====== AVAILABLE RECORDS

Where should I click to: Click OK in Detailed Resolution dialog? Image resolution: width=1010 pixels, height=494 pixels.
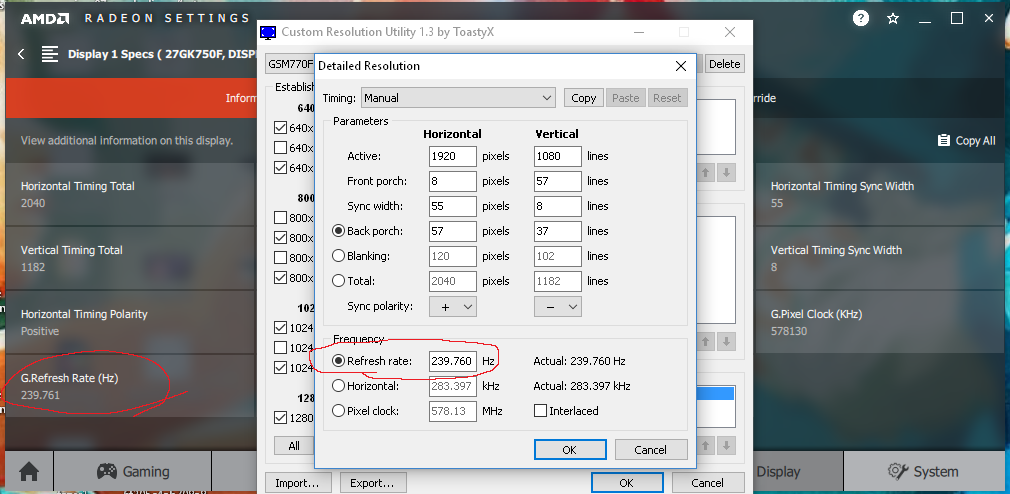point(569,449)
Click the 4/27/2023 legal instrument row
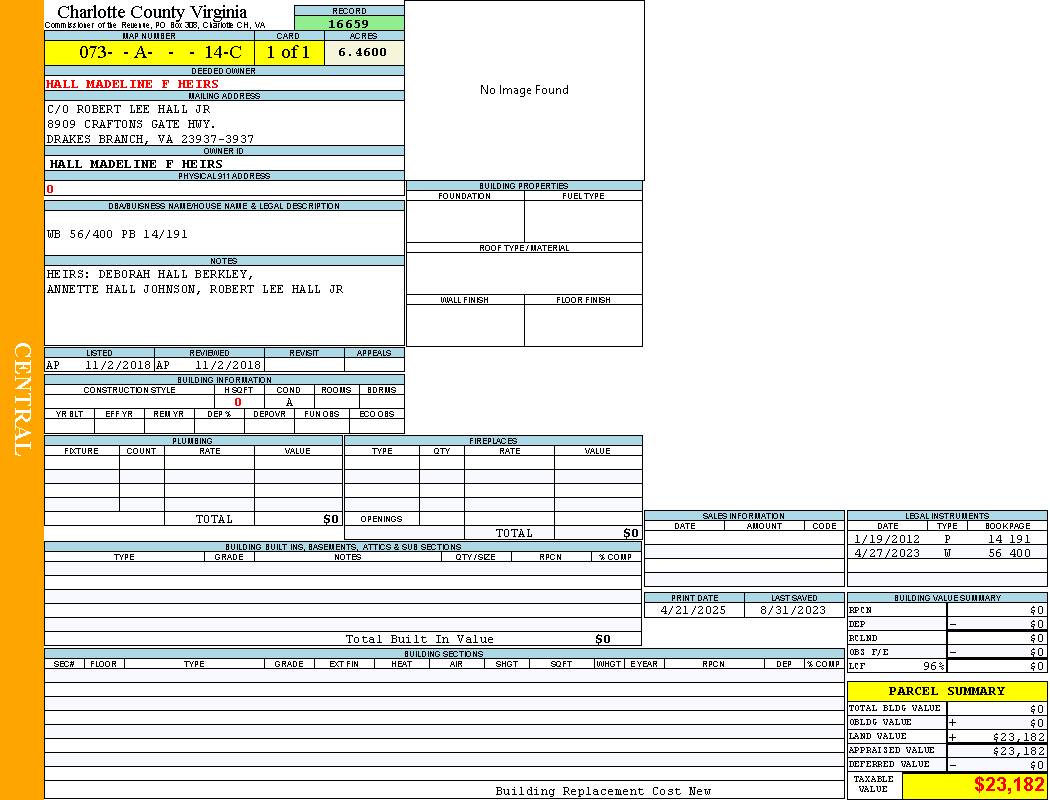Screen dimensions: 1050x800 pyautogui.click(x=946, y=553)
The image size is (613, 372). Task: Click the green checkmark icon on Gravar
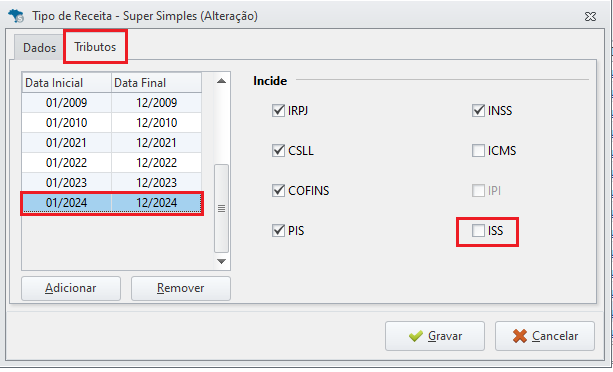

============

▶ AIM OF THE EXERCISE
Return the lines from the one containing "Click the 4/27/2023 legal instrument row" through the last line of the records, both included, exactly as written and with no pictures.

▶ ANSWER BOX
Click the 4/27/2023 legal instrument row
Screen dimensions: 1050x800 pyautogui.click(x=946, y=553)
The image size is (613, 372). Task: Click the green checkmark icon on Gravar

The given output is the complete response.